5
I moved to New York City after graduating college and into my first apartment on 76th Street between Broadway and West End Avenue in 1982. The neighborhood, known as the Upper West Side, stretches from 59th Street, south of Lincoln Center, to 110th Street, and from Riverside Drive to Central Park West, both of which, like the smaller cross streets, are purely residential. Running parallel to the latter two north-south streets are West End Avenue (also only residential), Broadway, Amsterdam Avenue, and Columbus Avenue. It is on these last three streets where shops, restaurants, gyms, and other places of business occupy the ground floor of countless apartment buildings. For generations the Upper West Side was home to a great many Jewish families, and the number of Jewish delis and bakeries was proof of that. It was also inhabited by mostly working-and middle-class families as well as gaggles of actors (particularly those who worked in the theater, as the Great White Way was at most a thirty-minute walk downtown), many of whom resided in large rent-controlled apartments. I had a small one-bedroom apartment on the first floor, and I shared the space and the $660-a-month rent with my girlfriend at the time and a college friend of ours. (Yes, we all slept in the same bedroom. That’s bedroom, not bed.) The place had a living area off which there were a tiny galley kitchen and a small bathroom, neither of which had been updated since the midsixties, and the aforementioned bedroom. The living and kitchen area received no natural light at all, as its large window overlooked an airshaft. To make matters worse, this window was protected by an accordion safety gate, making the space feel even more oppressive. The bedroom looked onto the backs of the apartment buildings on Seventy-Fifth Street, and although it received lots of lovely natural light, because of its proximity to the ground floor, it too had a safety gate. So basically, apartment 2D at 107 West Seventy-Sixth Street was like a large prison cell for the three of us in which we could barely afford to incarcerate ourselves.

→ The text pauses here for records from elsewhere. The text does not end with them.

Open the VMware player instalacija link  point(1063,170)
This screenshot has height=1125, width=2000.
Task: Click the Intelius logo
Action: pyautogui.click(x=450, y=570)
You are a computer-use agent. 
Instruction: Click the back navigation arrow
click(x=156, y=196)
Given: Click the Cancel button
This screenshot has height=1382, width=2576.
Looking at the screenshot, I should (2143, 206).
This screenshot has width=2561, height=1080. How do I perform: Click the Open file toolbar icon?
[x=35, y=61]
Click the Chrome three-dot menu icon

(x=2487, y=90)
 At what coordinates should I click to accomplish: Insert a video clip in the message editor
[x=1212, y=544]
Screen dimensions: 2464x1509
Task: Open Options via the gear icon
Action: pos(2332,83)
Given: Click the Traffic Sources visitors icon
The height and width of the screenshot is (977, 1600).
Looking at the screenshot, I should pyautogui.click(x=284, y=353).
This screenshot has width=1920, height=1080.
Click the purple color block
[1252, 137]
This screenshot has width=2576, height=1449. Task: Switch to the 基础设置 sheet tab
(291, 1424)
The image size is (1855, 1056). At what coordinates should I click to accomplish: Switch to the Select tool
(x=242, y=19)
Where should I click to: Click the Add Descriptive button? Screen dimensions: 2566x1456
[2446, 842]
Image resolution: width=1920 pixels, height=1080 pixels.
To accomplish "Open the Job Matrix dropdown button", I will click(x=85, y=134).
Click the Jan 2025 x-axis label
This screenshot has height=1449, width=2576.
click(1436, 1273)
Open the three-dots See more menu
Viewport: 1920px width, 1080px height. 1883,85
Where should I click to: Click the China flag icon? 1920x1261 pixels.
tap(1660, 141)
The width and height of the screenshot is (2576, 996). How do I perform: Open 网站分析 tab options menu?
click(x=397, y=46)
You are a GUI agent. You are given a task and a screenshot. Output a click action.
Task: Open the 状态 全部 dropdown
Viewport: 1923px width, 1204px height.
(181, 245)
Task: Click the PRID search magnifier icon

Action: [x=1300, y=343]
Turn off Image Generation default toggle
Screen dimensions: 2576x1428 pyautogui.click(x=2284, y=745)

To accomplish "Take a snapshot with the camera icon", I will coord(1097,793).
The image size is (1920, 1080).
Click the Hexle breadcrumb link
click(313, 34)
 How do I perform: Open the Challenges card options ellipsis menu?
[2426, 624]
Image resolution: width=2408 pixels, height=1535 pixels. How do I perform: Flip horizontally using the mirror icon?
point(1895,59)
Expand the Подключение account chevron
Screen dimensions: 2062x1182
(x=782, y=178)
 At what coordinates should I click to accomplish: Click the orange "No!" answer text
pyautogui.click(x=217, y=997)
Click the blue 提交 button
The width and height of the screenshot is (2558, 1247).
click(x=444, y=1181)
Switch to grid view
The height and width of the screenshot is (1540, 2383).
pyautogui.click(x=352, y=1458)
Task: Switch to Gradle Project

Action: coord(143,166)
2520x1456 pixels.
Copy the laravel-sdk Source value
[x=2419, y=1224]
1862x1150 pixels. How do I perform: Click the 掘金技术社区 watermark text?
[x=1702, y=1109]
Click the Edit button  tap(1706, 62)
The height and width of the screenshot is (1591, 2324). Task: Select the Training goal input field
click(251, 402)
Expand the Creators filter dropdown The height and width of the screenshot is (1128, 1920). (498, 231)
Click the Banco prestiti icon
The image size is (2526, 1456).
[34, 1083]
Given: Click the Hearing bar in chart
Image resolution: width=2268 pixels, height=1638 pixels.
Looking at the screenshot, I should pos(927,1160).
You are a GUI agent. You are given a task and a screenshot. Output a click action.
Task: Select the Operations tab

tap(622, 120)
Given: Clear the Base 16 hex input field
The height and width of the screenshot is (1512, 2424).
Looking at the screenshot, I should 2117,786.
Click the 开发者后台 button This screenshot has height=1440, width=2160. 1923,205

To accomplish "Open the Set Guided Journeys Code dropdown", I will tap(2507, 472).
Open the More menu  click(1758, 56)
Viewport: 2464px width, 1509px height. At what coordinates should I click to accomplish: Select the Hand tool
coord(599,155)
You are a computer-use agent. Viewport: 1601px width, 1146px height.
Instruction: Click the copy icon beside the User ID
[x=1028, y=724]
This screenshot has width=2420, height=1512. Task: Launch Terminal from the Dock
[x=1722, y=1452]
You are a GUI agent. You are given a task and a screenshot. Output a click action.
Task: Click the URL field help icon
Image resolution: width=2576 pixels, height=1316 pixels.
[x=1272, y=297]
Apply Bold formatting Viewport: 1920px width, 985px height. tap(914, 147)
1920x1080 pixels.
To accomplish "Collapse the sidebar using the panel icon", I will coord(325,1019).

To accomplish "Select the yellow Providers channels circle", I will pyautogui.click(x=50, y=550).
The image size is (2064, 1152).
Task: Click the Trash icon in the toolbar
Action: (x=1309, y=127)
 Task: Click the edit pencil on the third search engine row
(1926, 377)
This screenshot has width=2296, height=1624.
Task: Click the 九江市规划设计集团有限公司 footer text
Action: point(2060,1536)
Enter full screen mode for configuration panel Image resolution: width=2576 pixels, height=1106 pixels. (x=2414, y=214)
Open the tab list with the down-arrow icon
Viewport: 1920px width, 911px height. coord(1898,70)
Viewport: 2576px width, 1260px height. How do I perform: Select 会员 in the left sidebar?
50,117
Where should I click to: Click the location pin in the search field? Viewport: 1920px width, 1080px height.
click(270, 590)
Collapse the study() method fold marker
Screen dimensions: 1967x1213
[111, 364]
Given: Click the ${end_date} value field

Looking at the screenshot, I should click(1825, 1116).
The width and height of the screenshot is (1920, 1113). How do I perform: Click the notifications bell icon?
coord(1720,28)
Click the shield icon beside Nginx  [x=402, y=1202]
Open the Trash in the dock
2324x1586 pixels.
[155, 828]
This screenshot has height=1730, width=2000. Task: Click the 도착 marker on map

Eventually our college friend moved out, and soon afterward my girlfriend and I split up and I was left there on my own. I rather liked living alone at that time, until I went through a long stint of unemployment and was unable to afford the rent one month, which had risen to over $750. I had been receiving unemployment checks of around $170 a week and painting apartments whenever I could for cash. But this particular month had been a bad one and I was strapped for dough. Refusing to ask anyone for money, I made my way to the Actors’ Equity offices and applied for money from the Actors Fund, which a colleague told me I had a right to do. It was not a loan. It was money available to union actors who were struggling to make ends meet. All you needed to prove was that you were a member in good standing and that you had participated in Equity productions fairly consistently. I was told to bring playbills of shows I had been in and reviews of performances as proof of my past employment. The whole idea made me sick to my stomach, but I was desperate. I was too prideful to ask my parents for money even though I know they would have given it to me happily. I knew that the next month I was to start a job and money would be coming in; however, this month I had no other option but to swallow my dignity and go begging, as it were.
The Actors’ Equity office was appropriately located in Times Square, the hub of Broadway. I showed the kind fellow behind the desk the necessary documents and he approved the funds straightaway. I was extremely embarrassed and humbled but very relieved. I thanked him profusely, and as I stood up to leave he asked me if I needed any shoes.
“Shoes?” I asked.
“Yes, shoes,” he said.
“Um, no. Why?”
“Because you are entitled to a pair, if you need them,” he said softly.
“Oh, um, well, no, I don’t. But thank you.”
He nodded and smiled, and I left.
Later, I discovered that this offer of free footwear was a remnant of a time when people basically had one pair of shoes that they wore every day. If you were an actor walking from audition to audition day in and day out trying to get a job, you may well have worn out your shoes in doing so and might have been in need of a new pair, so the Actors Fund had instituted this policy. I don’t know if the offer is still made, but I find its thoughtful practicality incredibly moving. A few years later, when I started to make a little money consistently, I made a donation to the Actors Fund of double the amount that had been given me. The Actors Fund is a wonderful and necessary thing that helps Equity members through hard times and in their dotage. If ever you attend a Broadway show at the end of which the cast asks the audience for a donation, please give generously. You never know, a performer you may come to admire in the future might not be able to pay their rent today.